Diabetes mellitus (DM) is known as one of the most prevalent non communicable diseases with high cost of health services in the world. Present study was conducted to assess the frequency of high risk people for diabetes mellitus based on American Diabetes Association (ADA) risk score among Iranian people.

Methods

Present study was a cross sectional study on non-diabetic subjects aged 35–70 years from 10,520 PERSIAN Guilan Cohort Study (PGCS). ADA risk score was calculated for every individual through an online calculator. Receiver operating characteristic (ROC) curves was used to assess diagnostic accuracy of the anthropometric indices to identify individuals with high risk ADA score for developing DM, represented by the area under the curve (AUC).

Results

From 7989 study subjects, ADA risk score found 3874 (48.5%) and 1912 (23%) at risk for developing PreDM and DM, respectively.

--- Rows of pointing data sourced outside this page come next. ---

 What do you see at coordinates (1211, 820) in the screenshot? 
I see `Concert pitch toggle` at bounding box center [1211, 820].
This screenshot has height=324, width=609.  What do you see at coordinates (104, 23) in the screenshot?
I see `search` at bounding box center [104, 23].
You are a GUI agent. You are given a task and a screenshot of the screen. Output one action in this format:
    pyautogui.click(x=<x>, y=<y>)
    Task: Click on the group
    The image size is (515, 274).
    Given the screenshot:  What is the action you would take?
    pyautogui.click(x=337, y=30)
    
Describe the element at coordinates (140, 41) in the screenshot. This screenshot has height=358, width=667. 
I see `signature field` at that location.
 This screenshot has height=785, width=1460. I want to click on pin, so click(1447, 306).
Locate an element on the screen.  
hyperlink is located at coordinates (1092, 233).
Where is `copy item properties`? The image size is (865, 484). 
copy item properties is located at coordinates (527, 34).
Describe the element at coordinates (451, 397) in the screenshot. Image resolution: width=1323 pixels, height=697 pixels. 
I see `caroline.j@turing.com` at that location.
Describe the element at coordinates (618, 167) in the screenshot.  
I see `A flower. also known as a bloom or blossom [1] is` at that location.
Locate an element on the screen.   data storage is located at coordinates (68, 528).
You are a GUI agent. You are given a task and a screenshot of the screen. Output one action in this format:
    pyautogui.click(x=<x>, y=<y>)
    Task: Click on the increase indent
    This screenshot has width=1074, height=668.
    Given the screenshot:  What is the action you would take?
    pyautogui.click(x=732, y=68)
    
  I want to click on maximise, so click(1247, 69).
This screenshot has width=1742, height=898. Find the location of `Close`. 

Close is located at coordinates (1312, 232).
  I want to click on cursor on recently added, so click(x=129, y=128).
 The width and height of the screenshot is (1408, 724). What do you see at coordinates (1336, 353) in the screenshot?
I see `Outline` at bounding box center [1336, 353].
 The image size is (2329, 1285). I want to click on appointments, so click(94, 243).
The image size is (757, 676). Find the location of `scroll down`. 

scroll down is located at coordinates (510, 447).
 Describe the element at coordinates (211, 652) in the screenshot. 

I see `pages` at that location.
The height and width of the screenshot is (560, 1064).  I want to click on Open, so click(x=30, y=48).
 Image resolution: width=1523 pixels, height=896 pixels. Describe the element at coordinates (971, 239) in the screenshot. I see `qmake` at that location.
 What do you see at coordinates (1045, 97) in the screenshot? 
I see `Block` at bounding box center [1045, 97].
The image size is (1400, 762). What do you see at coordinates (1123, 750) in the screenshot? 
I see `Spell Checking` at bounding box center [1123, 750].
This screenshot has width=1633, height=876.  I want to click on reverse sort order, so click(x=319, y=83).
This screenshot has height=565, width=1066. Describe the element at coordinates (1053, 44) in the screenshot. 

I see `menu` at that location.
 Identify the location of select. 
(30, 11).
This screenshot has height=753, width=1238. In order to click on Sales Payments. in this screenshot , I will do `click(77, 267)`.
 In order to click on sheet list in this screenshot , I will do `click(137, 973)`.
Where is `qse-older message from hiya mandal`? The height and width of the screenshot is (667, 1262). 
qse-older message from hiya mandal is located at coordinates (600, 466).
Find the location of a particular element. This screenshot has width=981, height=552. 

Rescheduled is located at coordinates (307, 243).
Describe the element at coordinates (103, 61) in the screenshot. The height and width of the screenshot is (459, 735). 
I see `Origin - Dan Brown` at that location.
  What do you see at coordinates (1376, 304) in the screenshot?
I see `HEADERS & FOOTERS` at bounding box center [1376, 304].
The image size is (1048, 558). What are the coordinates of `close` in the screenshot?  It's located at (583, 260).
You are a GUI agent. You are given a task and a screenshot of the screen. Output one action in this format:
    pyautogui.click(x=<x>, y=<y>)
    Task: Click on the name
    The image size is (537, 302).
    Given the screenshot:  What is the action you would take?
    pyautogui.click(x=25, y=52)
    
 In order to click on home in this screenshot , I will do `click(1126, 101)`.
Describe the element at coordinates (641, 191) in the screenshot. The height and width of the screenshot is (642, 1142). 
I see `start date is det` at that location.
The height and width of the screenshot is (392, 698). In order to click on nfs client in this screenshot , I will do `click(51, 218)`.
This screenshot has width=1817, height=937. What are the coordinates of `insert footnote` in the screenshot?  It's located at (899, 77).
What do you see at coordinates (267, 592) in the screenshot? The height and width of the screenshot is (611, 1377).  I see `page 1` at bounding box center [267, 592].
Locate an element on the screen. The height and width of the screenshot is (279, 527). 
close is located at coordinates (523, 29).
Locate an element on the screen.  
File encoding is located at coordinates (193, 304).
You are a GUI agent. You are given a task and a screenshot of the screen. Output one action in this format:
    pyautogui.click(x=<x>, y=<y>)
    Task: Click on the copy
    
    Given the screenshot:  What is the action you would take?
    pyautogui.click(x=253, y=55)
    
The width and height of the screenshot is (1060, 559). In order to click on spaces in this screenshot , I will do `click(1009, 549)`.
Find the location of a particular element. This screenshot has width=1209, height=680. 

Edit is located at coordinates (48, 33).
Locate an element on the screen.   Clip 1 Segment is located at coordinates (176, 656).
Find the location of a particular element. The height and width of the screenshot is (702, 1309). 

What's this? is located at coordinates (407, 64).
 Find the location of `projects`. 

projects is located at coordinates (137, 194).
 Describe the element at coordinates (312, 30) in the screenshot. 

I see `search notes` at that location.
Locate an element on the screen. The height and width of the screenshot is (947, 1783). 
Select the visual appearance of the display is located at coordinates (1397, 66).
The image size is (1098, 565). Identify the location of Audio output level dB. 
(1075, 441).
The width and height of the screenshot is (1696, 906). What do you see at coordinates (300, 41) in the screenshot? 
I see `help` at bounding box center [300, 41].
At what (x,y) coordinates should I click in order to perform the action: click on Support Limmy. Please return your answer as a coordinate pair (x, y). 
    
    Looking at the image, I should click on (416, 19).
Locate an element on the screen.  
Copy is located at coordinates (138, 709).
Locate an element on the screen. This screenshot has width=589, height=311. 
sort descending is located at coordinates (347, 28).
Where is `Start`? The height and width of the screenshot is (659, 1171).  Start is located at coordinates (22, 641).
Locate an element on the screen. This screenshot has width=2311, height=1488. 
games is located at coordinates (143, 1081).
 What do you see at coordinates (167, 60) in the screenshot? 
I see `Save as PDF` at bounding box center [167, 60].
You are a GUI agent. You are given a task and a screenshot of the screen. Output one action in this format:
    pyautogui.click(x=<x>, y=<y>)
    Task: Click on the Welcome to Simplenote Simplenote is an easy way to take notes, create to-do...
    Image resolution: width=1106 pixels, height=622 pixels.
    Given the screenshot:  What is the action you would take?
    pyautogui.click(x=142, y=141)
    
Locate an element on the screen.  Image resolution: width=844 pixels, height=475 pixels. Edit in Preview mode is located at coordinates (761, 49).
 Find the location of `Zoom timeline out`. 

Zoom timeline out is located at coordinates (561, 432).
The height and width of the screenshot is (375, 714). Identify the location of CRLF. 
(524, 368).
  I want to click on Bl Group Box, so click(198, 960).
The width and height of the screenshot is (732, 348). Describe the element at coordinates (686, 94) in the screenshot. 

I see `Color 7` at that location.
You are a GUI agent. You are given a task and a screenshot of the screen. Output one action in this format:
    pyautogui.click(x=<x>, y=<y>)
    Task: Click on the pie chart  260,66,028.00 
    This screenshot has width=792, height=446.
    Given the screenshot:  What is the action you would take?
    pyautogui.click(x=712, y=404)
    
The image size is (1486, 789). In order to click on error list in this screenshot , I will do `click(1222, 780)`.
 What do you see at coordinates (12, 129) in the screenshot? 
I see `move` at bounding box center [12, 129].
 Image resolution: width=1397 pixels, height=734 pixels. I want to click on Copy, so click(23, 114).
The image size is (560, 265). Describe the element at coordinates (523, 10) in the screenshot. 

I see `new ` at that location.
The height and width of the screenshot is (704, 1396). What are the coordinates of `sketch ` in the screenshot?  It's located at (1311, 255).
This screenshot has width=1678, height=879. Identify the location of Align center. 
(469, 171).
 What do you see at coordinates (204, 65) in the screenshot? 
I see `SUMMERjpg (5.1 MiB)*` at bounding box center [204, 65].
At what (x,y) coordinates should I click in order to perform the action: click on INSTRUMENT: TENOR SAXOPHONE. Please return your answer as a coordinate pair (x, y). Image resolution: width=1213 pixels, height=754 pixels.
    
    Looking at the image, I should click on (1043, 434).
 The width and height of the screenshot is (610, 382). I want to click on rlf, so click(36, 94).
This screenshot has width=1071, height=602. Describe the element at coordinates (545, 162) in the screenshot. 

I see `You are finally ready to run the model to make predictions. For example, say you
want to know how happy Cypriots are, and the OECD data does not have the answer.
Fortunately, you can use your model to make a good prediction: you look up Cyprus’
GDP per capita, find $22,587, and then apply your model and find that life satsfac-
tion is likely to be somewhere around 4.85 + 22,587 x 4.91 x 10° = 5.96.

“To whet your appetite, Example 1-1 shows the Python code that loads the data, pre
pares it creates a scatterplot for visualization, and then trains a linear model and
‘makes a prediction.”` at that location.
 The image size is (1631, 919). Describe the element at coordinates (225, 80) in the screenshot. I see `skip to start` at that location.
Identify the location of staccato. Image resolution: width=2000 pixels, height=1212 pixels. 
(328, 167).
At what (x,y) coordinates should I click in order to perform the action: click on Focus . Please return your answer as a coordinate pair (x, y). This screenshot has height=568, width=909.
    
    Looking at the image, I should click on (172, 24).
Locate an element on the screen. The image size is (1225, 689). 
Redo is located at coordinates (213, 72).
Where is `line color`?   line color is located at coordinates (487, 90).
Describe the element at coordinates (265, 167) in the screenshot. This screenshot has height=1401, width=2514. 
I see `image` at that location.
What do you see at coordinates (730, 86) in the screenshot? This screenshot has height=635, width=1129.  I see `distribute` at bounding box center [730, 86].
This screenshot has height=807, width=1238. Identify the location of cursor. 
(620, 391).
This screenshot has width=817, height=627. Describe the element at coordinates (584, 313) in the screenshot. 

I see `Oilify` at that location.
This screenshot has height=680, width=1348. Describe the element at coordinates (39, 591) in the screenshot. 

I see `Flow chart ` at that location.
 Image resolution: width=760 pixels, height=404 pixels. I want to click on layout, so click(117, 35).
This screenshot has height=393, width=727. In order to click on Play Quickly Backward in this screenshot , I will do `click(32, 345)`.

The results of ROC curve analyses showed the highest diagnostic value was related to waist circumference (WC) in total population and Waist to Height Ratio in both sex (0.695 total, 0.743 female, 0.744 male). The cut-points of WC in total population to identifying high risk group were 97 cm.

Conclusions

A considerable number of populations were classified as high ADA risk for developing DM and PreDM that provide the importance of prevention strategies. Present study showed WC and Waist to Height Ratio have the highest diagnostic value to identify high risk people for DM.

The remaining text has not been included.